Items from a dataset:

Start of Block

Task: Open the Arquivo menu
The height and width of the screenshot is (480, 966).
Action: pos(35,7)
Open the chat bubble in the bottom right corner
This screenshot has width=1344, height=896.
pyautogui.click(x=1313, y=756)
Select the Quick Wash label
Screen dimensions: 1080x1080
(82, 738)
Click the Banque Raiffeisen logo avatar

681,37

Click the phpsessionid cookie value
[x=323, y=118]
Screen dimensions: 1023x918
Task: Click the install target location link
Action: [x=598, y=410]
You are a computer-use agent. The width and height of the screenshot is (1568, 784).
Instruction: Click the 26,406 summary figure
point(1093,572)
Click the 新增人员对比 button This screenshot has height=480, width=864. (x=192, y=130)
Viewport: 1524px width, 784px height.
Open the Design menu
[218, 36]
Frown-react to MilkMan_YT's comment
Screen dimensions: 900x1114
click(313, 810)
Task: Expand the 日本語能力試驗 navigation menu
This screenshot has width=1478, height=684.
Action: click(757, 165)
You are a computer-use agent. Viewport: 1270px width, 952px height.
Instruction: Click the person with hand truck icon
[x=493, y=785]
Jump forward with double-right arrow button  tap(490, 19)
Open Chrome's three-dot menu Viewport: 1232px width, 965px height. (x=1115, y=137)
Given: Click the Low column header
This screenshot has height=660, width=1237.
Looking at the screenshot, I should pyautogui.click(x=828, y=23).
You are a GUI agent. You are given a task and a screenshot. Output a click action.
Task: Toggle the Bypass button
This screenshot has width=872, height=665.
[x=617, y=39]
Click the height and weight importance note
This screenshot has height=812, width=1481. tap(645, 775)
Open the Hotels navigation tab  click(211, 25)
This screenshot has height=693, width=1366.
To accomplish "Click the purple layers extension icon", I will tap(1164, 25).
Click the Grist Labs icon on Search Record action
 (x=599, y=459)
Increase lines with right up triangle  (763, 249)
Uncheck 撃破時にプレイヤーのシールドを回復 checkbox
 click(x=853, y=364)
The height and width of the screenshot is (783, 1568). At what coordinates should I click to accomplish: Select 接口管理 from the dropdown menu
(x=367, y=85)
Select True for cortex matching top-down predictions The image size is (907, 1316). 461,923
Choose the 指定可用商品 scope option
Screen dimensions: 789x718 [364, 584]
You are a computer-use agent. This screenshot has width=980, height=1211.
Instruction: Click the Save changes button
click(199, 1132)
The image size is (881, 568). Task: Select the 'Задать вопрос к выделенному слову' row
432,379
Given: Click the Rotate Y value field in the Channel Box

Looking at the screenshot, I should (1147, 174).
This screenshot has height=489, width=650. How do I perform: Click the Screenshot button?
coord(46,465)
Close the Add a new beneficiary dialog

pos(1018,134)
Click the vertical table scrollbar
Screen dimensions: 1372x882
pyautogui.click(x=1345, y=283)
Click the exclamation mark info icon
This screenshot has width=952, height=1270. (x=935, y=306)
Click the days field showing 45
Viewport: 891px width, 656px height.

End of Block

What is being asked: Look through the entries above and copy each line that has "agent" in it.

Result for this exercise:
You are a computer-use agent. The width and height of the screenshot is (1568, 784).
You are a computer-use agent. Viewport: 1270px width, 952px height.
You are a GUI agent. You are given a task and a screenshot. Output a click action.
You are a computer-use agent. This screenshot has width=980, height=1211.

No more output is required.